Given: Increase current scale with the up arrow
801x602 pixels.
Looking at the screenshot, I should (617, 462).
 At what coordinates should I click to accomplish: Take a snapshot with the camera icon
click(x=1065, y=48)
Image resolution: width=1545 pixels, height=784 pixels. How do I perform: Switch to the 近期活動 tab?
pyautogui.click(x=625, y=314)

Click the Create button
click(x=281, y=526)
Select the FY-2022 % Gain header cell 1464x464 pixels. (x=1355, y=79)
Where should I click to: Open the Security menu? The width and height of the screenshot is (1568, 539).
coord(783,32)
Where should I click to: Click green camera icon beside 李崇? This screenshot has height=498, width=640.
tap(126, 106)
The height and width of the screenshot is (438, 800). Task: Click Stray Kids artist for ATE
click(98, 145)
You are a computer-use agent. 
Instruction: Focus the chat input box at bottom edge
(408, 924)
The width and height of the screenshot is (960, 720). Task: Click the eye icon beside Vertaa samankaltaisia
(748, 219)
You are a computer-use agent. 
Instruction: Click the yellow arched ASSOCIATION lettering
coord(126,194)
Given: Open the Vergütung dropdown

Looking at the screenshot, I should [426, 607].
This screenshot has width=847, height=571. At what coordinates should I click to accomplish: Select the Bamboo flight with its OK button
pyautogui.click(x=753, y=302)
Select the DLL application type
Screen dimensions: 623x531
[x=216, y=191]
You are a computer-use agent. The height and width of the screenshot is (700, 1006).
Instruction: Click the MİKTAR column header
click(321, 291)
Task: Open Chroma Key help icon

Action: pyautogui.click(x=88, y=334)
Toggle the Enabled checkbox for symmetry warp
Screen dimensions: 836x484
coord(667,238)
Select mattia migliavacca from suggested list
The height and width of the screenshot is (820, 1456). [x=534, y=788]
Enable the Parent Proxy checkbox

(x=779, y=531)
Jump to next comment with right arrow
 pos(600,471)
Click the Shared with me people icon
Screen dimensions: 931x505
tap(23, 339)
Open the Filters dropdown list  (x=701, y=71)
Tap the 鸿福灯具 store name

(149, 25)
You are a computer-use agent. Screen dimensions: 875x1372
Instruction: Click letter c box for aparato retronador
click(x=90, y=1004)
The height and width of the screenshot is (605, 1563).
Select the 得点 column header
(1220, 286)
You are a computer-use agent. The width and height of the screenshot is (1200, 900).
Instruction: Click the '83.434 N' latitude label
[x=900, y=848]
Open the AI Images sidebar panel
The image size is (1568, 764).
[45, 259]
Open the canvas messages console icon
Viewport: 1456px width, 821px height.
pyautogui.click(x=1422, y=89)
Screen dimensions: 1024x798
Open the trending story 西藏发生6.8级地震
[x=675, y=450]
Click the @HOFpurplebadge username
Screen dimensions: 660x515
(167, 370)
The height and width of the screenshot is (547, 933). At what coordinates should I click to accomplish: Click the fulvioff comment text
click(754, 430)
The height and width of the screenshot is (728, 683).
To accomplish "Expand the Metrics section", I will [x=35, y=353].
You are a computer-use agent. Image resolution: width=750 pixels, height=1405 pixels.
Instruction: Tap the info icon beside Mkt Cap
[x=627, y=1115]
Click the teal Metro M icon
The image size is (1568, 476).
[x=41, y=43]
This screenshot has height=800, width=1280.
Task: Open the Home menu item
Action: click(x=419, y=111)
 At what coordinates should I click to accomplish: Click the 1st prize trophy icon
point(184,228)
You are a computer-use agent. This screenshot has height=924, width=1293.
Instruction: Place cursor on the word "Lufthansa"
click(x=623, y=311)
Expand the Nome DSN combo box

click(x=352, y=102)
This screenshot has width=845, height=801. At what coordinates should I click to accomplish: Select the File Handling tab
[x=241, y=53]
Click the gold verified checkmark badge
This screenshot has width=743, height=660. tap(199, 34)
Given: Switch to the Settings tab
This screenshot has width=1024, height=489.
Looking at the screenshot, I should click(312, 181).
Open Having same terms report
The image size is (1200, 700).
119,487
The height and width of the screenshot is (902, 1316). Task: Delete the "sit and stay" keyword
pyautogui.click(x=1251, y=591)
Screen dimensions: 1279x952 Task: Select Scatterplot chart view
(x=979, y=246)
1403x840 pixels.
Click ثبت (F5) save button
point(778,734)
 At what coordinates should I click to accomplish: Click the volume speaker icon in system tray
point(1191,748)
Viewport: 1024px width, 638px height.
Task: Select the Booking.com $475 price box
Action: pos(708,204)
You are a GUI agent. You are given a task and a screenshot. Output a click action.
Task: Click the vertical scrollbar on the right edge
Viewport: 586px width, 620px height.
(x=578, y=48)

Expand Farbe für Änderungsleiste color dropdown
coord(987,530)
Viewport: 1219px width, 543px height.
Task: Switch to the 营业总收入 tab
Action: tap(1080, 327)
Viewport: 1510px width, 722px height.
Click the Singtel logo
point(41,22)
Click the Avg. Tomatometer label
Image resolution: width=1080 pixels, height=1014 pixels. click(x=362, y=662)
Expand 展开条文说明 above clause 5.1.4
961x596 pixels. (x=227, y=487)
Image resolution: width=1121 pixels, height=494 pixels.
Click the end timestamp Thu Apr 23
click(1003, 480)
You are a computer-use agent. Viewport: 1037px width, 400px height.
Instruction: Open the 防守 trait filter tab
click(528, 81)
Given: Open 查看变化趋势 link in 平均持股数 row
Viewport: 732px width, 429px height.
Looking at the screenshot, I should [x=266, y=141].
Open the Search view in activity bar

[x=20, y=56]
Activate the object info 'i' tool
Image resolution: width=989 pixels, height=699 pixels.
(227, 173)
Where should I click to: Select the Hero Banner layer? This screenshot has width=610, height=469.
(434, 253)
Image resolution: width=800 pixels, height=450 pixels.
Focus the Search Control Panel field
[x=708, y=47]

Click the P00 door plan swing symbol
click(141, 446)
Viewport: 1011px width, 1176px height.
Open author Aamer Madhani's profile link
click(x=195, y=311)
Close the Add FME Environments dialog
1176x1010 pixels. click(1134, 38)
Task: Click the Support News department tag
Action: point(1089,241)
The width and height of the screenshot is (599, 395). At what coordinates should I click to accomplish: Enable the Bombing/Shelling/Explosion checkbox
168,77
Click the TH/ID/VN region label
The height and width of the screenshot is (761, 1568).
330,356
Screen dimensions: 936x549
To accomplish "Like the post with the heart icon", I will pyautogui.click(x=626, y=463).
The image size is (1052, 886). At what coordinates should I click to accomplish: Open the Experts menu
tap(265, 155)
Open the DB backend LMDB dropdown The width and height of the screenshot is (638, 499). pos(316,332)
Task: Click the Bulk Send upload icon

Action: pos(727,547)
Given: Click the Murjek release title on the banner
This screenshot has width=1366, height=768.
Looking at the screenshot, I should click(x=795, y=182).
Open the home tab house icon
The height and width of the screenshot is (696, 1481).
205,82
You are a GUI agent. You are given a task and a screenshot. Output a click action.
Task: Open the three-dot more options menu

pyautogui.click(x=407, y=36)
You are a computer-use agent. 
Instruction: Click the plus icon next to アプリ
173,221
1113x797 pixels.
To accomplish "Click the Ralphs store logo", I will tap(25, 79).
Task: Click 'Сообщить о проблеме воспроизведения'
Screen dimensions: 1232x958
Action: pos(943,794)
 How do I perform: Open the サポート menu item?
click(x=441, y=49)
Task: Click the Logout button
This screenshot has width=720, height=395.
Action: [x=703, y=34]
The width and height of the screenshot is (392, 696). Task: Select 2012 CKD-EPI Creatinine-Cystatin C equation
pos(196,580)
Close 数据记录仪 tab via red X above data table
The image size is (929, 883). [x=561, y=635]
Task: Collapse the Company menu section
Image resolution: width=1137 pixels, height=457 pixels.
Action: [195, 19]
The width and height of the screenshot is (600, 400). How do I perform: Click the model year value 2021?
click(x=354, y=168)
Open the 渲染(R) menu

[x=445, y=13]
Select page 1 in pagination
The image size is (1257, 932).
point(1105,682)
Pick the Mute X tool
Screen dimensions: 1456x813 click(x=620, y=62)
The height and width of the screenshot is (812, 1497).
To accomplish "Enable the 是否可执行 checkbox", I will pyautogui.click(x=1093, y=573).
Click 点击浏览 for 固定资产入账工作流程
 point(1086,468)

++++++

- _How to complete this task_: The lines to copy are those above that contain the string "agent".

- _Result of the exercise_:
You are a computer-use agent. 
You are a computer-use agent. 
You are a computer-use agent. The height and width of the screenshot is (700, 1006).
You are a computer-use agent. Screen dimensions: 875x1372
You are a computer-use agent. The width and height of the screenshot is (1200, 900).
You are a computer-use agent. Image resolution: width=750 pixels, height=1405 pixels.
You are a computer-use agent. This screenshot has height=924, width=1293.
You are a GUI agent. You are given a task and a screenshot. Output a click action.
You are a computer-use agent. Viewport: 1037px width, 400px height.
You are a GUI agent. You are given a task and a screenshot. Output a click action.
You are a computer-use agent. 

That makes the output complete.